The pancreata of hyperinsulinaemic, hypoglycaemic infants, having the anatomic anomalies characterised as "nesidioblastosis', were compared with age matched control infants by light microscopy, and electron microscopy. While the hyperinsulinaemic infants showed an apparent increase in total endocrine volume compared with control infants, the light microscopic alterations of topographic maldistribution of endocrine cells, irregularly defined islets and intermingling of endocrine with exocrine elements were common to both hypoglycaemic and control groups. In at least one control case, the total endocrine cell volume was comparable to that seen in hypoglycaemic infants and was not associated with endocrine dysfunction. The ratios of insulin: somatostatin: glucagon cells in hypoglycaemic infants were similar to those of control infants. The results of both immunohistochemistry and electron microscopy gave strong indications of endocrine cells containing more than one immunoreactive peptide and heterogenous granule populations respectively. Ultrastructurally, "composite' cells with features of both exocrine and endocrine differentiation were found with some frequency in two hypoglycaemic infants. These findings are discussed in the light of current notions of gastroentero-pancreatic endocrine system development.

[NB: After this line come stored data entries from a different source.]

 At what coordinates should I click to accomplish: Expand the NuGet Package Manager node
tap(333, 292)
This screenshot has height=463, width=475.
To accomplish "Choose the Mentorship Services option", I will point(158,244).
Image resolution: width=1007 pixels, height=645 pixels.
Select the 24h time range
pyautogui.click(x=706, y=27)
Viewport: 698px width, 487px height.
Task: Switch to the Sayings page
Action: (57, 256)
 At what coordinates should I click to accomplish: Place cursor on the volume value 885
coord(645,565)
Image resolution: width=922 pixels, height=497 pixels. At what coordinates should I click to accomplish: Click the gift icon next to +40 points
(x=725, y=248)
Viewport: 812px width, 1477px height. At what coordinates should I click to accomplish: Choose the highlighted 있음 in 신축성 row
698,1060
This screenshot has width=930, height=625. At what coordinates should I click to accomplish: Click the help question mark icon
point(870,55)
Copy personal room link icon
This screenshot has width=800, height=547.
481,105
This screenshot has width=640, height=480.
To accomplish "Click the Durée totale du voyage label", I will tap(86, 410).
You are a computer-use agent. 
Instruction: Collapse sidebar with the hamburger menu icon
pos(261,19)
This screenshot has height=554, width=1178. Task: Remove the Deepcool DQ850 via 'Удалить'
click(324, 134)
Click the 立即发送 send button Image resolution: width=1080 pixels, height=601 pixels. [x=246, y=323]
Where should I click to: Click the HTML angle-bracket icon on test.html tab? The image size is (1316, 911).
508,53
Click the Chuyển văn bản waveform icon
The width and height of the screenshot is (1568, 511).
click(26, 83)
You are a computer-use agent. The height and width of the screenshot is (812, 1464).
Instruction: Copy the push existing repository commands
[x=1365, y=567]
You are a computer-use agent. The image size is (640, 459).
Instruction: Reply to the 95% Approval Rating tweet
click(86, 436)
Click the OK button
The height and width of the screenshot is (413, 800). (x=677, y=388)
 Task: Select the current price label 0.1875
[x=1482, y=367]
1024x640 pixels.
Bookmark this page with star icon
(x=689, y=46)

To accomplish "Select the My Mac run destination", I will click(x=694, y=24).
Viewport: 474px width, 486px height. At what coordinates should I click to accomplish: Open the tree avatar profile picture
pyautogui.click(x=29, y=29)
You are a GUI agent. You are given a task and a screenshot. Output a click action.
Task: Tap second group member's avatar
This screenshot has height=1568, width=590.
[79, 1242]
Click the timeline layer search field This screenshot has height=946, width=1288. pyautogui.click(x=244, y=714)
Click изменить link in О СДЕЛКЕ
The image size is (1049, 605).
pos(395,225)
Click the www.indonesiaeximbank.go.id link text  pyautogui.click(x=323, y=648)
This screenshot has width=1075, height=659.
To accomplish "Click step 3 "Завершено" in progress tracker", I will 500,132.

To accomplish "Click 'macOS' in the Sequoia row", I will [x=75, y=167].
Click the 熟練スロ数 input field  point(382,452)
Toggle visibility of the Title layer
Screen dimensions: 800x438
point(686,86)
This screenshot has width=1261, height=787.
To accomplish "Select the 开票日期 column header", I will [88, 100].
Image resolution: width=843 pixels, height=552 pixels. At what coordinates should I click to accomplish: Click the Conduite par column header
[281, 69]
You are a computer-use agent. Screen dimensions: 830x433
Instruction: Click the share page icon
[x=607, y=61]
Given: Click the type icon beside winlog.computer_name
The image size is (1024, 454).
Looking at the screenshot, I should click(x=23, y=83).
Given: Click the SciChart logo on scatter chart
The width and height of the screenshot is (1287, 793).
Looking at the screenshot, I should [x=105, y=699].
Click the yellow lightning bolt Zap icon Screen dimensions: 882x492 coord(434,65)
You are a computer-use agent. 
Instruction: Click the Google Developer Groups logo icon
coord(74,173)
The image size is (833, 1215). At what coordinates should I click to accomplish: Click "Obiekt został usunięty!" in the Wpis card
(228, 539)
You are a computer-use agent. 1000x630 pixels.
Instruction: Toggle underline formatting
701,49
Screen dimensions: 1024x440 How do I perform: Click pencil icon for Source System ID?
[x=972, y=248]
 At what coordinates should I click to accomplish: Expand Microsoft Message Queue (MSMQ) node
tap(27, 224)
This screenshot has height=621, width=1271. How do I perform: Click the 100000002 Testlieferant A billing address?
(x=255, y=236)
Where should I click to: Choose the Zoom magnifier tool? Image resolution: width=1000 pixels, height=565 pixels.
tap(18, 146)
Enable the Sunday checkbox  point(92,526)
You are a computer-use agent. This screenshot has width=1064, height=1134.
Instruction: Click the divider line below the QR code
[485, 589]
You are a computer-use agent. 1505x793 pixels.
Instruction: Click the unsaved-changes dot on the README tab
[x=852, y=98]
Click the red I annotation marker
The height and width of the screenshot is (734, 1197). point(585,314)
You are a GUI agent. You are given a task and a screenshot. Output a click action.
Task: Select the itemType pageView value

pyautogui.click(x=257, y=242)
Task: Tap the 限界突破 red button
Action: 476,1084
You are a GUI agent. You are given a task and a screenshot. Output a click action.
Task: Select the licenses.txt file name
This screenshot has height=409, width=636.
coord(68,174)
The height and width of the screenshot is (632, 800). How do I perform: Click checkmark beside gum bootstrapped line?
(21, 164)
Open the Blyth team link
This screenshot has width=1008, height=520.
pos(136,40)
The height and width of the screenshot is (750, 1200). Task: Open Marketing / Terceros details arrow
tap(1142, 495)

We conclude that "nesidioblastosis' as currently defined is not the anatomic substratum of infantile hyperinsulaemic hypoglycaemia. We propose the term "nesidiodysplasia' to encompass the apparently increased and possibly maldistributed and/or malregulated endocrine cells associated with the clinical manifestations of hyperinsulinaemia. The precise relationship between the presumed anatomic abnormalities and abnormal insulin secretion remains to be clarified by further investigations.